Генерал закрывает двери кабинета поплотнее, крякает.

- Видите ли, князинька, хочу вам показать - не купите ли.

Генерал показывает князю серию порнографических фотографий, где мужчины и женщины в масках иллюстрировали всяческие человеческие половые извращения, и князь краснеет, сизеет мучительно, ибо на этих фотографиях он видит себя - тогда в Париже, после Константинополя и Крыма, спасшего себя этим от голода.

Генерал говорит витиевато:

- Видите ли – нужда, жалованья не хватает; дети, дочери – вам, художнику.

 

Лермонтов не подтверждается Анненским этой метельной ночью. На самом ли деле, самое вкусное яблоко - то, которое с пятнышком.

Лиза - наверху в мезонине - говорит Надежде, что Лизу Калитину впервые поцеловал мужчина. Лиза Калитина, как горечь березовая в июне. Лиза говорит Надежде - покойно, углубленно, всеми семнадцатью своими годами.

- Надя, сейчас у обрыва меня поцеловал Павел. Я его люблю.

У Надежды - нет, не ревность, не оскорбленность женщины - любовь к сестре, тоска по чистоте, по правде, по целомудрию, по попираемой кем-то какой-то справедливости сжали сердце и кинули ее к Лизе - в об'ятия, в слезы.

 

Нет, не Россия. Конечно культура, страшная, чужая - публичный дом в пятьсот лет, за стеной, у Толстой Маргариты и Тонкого Фауста. Внизу у печки еще хранятся медные крюки для рыцарских сапог. В "Черном Вороне" была шведская гильдейская харчевня.

- Над городом метель. В публичном доме тепло. Здесь - богема теперь, вместо прежних рыцарей. Две девушки и два русских офицера разделись донага и танцуют голые ту-стэп: голые женщины всегда кажутся слишком коротконогими, мужчины костлявы. Музыки нет, другие сидят за ликером и пивом, воют мотив ту-стэпа и хлопают в ладоши - там, где надо хлопать смычком по пюпитру. Час уже глубок, много за полночь. Иногда по каменной лестнице в стене парами уходят наверх. Поэт на столе читает стихи. И народу, в сущности, немного, - в сущности, сиротливо. И видно, как алкоголь старинным рыцарем в ботфортах бродит, спотыкаясь по сводчатому, несветлому залу. Ротмистр Тензигольский сидит у стола молча, пьет упорно, невесело, глаза обветрены - и только ветрами, и ноги трудились в обветривании. Местный поэт с русским поэтом весело спорят о фреккен из "Черного Ворона". Русский поэт на пари заберется сегодня ночью к ней: к сожалению, он не учитывает, что в "Черный Ворон" вернется он не ночью, а утром после кофе у Фрайшнера. Николай Расторов еще с вечера угодил в этот дом, с горя должно быть, и как-то случайно уснул возле девушки в нижней рубашке, в помочах, в галифе и женских туфлях на ногах. Он спускается сверху, смотрит угрюмо на голоспинных и голоживотых четверых танцующих, подходит к поэтам и говорит:

- Ну, и чорт. Это тебе не Россия. Заснул у девки, а карманы - не чистили. Честность. Сплошной какой-то пуп-дом. Я успел тут со всеми перепиться - и на ты, и на мы, и на брудер-матер. Не могу. Собираюсь теперь снова выпить на вы, послать всех ко - е - вангелейшей матери и вернуться в Москву. Не могу - самое главное: контрразведка. Затравили меня большевиком. Честность...

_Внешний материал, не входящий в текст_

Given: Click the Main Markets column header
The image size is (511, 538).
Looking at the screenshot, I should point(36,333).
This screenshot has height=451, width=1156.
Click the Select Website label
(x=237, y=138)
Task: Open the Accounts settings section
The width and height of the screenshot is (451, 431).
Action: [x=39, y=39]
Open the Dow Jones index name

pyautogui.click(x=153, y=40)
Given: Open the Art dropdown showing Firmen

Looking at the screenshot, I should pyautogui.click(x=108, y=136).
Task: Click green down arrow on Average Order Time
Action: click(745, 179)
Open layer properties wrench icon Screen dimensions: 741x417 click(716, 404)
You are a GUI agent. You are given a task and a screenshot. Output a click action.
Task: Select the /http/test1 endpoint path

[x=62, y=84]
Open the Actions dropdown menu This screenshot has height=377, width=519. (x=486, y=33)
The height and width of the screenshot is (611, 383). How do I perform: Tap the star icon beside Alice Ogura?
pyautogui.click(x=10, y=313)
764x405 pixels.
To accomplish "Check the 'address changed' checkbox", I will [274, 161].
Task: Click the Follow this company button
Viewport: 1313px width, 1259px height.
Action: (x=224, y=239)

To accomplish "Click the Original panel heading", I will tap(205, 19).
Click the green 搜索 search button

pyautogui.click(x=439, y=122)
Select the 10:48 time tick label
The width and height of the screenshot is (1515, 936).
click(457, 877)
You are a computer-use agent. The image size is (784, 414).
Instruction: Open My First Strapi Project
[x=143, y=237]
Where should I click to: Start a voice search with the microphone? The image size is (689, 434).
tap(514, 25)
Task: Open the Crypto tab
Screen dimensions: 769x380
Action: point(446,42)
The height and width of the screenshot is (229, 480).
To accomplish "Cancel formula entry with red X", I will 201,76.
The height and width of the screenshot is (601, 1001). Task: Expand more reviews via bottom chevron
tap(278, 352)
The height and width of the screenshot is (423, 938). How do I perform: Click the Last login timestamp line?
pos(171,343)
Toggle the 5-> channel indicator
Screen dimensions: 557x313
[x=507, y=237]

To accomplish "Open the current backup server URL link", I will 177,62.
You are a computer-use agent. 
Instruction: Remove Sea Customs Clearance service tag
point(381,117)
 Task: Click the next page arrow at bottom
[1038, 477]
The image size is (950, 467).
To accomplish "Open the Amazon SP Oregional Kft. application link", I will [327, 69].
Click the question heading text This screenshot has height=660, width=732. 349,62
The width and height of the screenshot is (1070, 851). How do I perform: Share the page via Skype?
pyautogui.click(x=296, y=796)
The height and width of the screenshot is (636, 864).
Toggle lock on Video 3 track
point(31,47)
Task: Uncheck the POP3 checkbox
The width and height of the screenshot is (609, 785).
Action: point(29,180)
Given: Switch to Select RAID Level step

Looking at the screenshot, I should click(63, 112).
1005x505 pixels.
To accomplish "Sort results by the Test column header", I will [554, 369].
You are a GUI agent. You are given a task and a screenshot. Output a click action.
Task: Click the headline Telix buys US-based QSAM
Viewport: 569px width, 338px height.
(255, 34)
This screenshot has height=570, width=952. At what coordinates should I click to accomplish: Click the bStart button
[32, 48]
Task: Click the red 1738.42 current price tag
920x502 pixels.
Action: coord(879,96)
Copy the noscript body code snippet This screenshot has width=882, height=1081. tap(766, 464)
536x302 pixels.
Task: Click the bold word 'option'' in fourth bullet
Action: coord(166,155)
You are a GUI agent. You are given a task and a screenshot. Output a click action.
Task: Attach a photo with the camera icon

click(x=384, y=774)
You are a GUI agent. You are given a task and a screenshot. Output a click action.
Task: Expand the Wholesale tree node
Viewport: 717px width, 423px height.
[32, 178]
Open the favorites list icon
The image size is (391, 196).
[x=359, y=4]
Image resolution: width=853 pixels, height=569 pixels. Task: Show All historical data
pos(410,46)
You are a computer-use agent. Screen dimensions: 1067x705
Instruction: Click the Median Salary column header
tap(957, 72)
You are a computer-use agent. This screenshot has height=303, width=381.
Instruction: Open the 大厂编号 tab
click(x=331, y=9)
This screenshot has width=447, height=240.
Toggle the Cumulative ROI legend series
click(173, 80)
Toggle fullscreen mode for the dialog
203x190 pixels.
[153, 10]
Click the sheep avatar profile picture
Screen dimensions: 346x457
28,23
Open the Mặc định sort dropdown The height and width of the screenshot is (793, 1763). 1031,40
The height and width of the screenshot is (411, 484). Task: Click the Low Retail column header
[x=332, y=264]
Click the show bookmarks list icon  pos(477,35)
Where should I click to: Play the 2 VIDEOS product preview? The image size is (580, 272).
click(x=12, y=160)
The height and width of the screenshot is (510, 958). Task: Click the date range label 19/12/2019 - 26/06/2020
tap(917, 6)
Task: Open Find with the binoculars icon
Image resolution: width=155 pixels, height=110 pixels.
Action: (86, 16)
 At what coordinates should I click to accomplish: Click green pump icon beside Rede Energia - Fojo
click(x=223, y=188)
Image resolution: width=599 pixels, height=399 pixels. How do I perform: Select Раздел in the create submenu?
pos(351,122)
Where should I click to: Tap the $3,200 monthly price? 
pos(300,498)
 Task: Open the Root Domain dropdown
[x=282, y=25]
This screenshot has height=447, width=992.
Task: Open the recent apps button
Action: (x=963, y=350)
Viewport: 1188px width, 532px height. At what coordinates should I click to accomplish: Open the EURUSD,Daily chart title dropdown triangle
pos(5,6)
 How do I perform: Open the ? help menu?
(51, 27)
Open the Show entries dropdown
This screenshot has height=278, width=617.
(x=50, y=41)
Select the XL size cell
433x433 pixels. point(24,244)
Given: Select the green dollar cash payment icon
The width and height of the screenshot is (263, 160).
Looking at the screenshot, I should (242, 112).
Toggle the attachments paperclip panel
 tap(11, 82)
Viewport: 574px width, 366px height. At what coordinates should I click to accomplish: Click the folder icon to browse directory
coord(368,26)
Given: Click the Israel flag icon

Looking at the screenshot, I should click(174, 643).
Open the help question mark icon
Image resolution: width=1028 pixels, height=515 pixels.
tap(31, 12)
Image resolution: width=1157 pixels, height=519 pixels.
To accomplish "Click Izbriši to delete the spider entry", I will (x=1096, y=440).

- Ну, и чорт с тобой - брось, выпей вот. На все - наплевать. Даешь водки.

Ротмистр Тензигольский встает медленно - трезвея, должно быть, - всползая вверх по изразцам печи. Ротмистр царапает затылок о крюк для ботфортов, глаза ротмистра растеряны, жалки, как головы галчат с разинутыми ртами.

- Сын - Николай...

И у Николая Расторова - на голове галченка. Два галченка глаз, удивленных миру и бытию.

- О - отец?.. Папа.

- Утром в публичном доме, в третьем этаже, в маленькой каменной комнате, как стойло, желтый свет. Здесь за пятьсот лет протомились днями в желтом свете тысячи девушек. В каменной комнате - нет девушки, здесь утром просыпаются двое, отец и сын. Они шепчутся тихо.

- Когда наступала северо-западная армия, я ушел вместе с ней из Пскова. Запомни, губернатор Расторов убит, мертв, его нет, а я - ротмистр Тензигольский, Петр Андреевич. Запомни. Что же, мать голодает, все по-прежнему на Новинском у Плеваки? А ты, ты в че-ке работаешь, чекист?

- Тише... Нет, не в чеке, я агент комминтерна, брось об этом. Мать - ничего, не голодает. О тебе не имели сведений два года.

- Ты что же - большевик?

- Брось об этом говорить, папа. Сестра Ольга с мужем ушла через Румынию - не слыхал, где она?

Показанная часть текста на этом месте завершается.